● Request: Please give the records again from the line with "Click info icon" up to and including the line with "pos(293,305)", replacing "Hex" with "Memory" and leaving everything else unchanged.

● Supplied entries:
Begin

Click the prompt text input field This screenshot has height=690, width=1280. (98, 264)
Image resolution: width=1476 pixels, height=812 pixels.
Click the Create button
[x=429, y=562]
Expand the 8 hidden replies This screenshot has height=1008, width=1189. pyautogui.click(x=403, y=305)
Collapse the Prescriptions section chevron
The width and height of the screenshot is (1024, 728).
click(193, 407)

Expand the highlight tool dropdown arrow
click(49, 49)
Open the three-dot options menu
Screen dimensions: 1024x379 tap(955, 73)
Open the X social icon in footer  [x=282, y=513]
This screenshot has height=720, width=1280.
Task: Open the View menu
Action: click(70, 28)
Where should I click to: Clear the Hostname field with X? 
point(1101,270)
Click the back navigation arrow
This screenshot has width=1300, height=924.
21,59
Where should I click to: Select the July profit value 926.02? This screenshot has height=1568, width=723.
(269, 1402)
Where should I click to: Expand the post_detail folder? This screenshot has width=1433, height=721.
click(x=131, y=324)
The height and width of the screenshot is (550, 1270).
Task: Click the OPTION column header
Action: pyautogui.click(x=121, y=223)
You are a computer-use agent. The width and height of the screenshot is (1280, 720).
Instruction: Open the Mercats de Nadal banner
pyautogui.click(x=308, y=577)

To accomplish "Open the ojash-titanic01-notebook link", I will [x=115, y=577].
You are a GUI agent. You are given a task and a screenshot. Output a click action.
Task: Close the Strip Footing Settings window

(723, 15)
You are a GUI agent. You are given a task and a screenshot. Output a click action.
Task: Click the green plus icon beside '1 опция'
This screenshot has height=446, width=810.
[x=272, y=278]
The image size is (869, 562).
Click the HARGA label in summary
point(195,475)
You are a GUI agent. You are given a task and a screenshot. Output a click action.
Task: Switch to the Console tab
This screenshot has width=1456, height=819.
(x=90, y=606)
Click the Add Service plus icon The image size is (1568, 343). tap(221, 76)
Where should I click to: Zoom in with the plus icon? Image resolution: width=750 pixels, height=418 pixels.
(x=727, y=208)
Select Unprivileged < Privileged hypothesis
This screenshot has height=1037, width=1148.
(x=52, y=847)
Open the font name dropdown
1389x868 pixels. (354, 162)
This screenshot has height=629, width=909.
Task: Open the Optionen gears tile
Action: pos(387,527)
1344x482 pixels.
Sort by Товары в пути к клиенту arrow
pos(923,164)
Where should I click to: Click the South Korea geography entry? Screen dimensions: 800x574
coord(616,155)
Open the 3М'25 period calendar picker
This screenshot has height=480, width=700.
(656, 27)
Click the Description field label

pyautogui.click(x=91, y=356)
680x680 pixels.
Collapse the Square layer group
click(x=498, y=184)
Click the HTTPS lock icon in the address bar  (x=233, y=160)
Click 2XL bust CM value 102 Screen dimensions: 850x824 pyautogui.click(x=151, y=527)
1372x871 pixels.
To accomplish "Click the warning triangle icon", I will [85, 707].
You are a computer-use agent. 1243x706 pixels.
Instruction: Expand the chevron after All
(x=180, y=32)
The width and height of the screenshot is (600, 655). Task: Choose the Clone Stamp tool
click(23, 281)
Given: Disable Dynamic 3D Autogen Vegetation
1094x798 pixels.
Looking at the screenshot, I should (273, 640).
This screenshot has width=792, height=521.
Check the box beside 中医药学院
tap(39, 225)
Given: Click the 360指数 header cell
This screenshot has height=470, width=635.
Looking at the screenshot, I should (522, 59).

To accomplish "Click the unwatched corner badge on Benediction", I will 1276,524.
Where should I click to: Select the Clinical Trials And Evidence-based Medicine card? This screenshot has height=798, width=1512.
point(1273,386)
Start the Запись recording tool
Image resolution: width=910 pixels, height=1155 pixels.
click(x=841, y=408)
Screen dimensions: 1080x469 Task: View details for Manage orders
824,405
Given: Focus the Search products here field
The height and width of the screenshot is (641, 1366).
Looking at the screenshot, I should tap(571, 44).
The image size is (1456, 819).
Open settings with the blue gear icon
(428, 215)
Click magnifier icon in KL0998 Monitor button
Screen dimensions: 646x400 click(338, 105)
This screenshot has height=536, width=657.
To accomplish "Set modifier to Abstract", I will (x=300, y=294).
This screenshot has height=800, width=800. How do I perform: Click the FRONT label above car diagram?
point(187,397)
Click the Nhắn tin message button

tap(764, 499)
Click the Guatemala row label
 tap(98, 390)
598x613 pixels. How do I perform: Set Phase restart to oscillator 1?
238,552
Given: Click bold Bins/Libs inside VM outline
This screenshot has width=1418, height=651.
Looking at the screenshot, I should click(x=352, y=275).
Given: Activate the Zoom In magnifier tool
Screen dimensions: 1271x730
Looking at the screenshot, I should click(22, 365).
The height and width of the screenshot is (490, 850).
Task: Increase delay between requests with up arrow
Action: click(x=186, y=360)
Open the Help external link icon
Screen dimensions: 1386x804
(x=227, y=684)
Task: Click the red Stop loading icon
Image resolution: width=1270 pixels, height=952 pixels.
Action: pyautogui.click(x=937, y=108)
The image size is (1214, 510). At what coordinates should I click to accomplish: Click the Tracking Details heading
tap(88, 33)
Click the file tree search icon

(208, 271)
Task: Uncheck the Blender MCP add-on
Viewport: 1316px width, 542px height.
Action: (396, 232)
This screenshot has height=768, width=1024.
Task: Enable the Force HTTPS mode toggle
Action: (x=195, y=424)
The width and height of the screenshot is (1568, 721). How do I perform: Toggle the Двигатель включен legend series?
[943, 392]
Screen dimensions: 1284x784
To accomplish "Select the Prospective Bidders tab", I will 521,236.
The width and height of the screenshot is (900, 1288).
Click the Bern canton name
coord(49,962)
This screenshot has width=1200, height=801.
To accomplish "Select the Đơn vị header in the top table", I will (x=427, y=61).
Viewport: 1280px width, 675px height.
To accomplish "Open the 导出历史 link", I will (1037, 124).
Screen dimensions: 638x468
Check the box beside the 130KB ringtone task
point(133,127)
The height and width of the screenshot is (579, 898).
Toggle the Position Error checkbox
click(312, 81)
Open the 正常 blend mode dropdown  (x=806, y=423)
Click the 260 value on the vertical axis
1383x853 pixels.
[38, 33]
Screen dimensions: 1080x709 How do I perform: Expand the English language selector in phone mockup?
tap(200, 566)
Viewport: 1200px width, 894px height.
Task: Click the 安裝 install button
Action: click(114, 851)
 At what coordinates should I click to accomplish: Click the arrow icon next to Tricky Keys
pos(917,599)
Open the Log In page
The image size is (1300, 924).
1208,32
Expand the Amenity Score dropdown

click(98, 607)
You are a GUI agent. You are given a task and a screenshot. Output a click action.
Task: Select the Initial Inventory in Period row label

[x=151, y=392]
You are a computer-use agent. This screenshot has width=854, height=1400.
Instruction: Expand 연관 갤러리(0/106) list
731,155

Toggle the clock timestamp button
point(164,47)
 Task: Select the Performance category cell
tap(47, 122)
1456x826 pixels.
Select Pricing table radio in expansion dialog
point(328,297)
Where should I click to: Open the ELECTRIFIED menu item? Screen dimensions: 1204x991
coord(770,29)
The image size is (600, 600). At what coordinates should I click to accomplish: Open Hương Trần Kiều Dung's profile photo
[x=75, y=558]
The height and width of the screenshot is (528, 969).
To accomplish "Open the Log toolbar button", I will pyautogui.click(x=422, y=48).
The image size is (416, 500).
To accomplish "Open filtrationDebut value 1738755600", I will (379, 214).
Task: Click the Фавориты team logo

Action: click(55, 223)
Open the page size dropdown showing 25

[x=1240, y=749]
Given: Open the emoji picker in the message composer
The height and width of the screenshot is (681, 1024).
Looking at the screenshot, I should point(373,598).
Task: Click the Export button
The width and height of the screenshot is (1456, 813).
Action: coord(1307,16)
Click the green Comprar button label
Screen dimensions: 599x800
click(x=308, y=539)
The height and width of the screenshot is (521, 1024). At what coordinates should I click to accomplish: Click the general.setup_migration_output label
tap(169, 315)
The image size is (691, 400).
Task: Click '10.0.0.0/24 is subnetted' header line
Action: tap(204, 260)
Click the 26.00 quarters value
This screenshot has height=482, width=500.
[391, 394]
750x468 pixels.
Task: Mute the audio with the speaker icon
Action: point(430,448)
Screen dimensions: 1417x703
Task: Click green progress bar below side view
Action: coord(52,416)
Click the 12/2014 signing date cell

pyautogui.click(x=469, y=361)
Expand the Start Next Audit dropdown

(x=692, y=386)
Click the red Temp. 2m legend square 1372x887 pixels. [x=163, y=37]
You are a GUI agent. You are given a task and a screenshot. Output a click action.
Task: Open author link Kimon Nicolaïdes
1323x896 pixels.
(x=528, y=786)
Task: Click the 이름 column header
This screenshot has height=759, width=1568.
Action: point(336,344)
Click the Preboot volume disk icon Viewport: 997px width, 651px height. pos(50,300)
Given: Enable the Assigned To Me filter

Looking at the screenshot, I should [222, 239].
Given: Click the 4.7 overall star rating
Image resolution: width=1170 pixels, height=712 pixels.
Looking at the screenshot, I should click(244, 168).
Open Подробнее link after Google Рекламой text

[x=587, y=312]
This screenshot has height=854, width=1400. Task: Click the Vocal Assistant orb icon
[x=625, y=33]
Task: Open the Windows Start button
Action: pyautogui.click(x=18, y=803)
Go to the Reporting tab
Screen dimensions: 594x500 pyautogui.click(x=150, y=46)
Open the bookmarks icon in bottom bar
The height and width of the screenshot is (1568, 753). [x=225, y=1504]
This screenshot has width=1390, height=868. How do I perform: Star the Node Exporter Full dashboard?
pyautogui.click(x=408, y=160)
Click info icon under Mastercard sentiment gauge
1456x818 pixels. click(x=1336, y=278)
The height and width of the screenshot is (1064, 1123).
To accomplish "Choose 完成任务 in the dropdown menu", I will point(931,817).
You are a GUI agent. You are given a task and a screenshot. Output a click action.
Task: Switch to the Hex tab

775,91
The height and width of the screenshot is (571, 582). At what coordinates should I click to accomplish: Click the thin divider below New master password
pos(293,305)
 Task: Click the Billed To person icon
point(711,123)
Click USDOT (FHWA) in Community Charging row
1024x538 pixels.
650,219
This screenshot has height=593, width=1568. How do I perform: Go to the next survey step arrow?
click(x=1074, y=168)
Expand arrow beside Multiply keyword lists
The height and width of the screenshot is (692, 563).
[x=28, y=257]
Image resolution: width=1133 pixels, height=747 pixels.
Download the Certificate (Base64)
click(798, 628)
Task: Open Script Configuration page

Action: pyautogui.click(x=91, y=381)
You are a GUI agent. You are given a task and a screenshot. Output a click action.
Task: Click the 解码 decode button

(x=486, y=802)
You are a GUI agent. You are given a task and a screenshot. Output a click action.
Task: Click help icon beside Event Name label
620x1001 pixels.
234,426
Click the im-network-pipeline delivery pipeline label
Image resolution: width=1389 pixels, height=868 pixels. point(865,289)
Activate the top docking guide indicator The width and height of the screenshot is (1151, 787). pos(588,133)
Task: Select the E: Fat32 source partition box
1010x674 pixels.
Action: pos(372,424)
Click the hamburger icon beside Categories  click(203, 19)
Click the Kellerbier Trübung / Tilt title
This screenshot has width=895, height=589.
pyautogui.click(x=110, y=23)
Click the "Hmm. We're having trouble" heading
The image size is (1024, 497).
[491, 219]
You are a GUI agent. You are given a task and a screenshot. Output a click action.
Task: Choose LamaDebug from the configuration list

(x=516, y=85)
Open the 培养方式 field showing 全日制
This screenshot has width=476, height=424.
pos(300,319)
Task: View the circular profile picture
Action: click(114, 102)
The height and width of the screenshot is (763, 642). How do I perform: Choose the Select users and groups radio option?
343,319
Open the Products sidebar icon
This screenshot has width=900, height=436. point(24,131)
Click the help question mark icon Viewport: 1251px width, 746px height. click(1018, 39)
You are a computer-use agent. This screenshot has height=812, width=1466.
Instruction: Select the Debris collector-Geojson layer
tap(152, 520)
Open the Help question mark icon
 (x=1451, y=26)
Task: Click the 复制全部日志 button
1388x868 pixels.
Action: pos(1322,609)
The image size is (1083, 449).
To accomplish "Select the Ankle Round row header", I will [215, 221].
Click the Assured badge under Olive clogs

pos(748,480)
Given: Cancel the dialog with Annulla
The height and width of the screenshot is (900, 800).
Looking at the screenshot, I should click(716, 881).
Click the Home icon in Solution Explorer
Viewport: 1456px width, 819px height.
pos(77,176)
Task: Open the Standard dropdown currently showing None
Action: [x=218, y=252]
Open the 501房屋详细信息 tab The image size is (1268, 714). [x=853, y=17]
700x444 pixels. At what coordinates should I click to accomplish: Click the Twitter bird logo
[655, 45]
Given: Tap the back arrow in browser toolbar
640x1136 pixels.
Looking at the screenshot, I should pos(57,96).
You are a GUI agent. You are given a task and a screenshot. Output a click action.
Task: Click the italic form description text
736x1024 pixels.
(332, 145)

End

● The reply:
Click info icon under Mastercard sentiment gauge
1456x818 pixels. click(x=1336, y=278)
The height and width of the screenshot is (1064, 1123).
To accomplish "Choose 完成任务 in the dropdown menu", I will point(931,817).
You are a GUI agent. You are given a task and a screenshot. Output a click action.
Task: Switch to the Memory tab

775,91
The height and width of the screenshot is (571, 582). At what coordinates should I click to accomplish: Click the thin divider below New master password
pos(293,305)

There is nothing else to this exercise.